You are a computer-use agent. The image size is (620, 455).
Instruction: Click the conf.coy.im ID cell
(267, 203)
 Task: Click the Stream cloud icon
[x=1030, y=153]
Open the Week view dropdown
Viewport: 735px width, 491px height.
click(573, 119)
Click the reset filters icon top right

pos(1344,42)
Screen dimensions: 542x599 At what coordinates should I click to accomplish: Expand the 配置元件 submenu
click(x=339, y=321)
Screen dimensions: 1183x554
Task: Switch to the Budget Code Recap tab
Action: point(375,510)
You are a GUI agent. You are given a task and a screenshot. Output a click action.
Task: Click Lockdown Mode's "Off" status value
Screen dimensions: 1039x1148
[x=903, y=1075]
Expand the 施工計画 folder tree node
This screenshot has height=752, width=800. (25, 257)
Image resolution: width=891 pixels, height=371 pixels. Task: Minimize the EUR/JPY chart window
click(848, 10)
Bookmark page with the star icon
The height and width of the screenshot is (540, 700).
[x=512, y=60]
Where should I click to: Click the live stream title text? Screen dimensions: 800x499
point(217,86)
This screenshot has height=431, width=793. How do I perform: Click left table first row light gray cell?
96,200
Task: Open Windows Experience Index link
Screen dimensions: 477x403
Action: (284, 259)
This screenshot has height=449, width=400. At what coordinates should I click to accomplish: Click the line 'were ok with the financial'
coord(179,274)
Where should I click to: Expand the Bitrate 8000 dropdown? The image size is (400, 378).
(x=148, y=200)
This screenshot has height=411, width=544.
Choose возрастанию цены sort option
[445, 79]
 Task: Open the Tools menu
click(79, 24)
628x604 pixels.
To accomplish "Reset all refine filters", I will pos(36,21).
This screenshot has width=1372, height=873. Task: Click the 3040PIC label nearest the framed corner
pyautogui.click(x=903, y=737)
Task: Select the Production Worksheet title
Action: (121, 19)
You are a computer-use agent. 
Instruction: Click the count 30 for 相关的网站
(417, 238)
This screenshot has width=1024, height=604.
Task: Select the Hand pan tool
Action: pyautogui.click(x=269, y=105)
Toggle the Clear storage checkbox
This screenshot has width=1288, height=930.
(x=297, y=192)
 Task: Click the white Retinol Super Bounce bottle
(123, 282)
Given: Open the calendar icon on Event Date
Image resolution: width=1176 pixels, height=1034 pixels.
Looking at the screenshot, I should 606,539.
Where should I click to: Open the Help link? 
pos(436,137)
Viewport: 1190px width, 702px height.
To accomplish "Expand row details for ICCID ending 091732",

◆ ◆ ◆

### WHAT YOU ARE ASKED TO DO
With no alteration of any kind, give the data again in full.

### THE COMPLETED TASK
You are a computer-use agent. The image size is (620, 455).
Instruction: Click the conf.coy.im ID cell
(267, 203)
 Task: Click the Stream cloud icon
[x=1030, y=153]
Open the Week view dropdown
Viewport: 735px width, 491px height.
click(573, 119)
Click the reset filters icon top right

pos(1344,42)
Screen dimensions: 542x599 At what coordinates should I click to accomplish: Expand the 配置元件 submenu
click(x=339, y=321)
Screen dimensions: 1183x554
Task: Switch to the Budget Code Recap tab
Action: point(375,510)
You are a GUI agent. You are given a task and a screenshot. Output a click action.
Task: Click Lockdown Mode's "Off" status value
Screen dimensions: 1039x1148
[x=903, y=1075]
Expand the 施工計画 folder tree node
This screenshot has height=752, width=800. (25, 257)
Image resolution: width=891 pixels, height=371 pixels. Task: Minimize the EUR/JPY chart window
click(848, 10)
Bookmark page with the star icon
The height and width of the screenshot is (540, 700).
[x=512, y=60]
Where should I click to: Click the live stream title text? Screen dimensions: 800x499
point(217,86)
This screenshot has height=431, width=793. How do I perform: Click left table first row light gray cell?
96,200
Task: Open Windows Experience Index link
Screen dimensions: 477x403
Action: (284, 259)
This screenshot has height=449, width=400. At what coordinates should I click to accomplish: Click the line 'were ok with the financial'
coord(179,274)
Where should I click to: Expand the Bitrate 8000 dropdown? The image size is (400, 378).
(x=148, y=200)
This screenshot has height=411, width=544.
Choose возрастанию цены sort option
[445, 79]
 Task: Open the Tools menu
click(79, 24)
628x604 pixels.
To accomplish "Reset all refine filters", I will pos(36,21).
This screenshot has width=1372, height=873. Task: Click the 3040PIC label nearest the framed corner
pyautogui.click(x=903, y=737)
Task: Select the Production Worksheet title
Action: (121, 19)
You are a computer-use agent. 
Instruction: Click the count 30 for 相关的网站
(417, 238)
This screenshot has width=1024, height=604.
Task: Select the Hand pan tool
Action: pyautogui.click(x=269, y=105)
Toggle the Clear storage checkbox
This screenshot has width=1288, height=930.
(x=297, y=192)
 Task: Click the white Retinol Super Bounce bottle
(123, 282)
Given: Open the calendar icon on Event Date
Image resolution: width=1176 pixels, height=1034 pixels.
Looking at the screenshot, I should 606,539.
Where should I click to: Open the Help link? 
pos(436,137)
Viewport: 1190px width, 702px height.
To accomplish "Expand row details for ICCID ending 091732",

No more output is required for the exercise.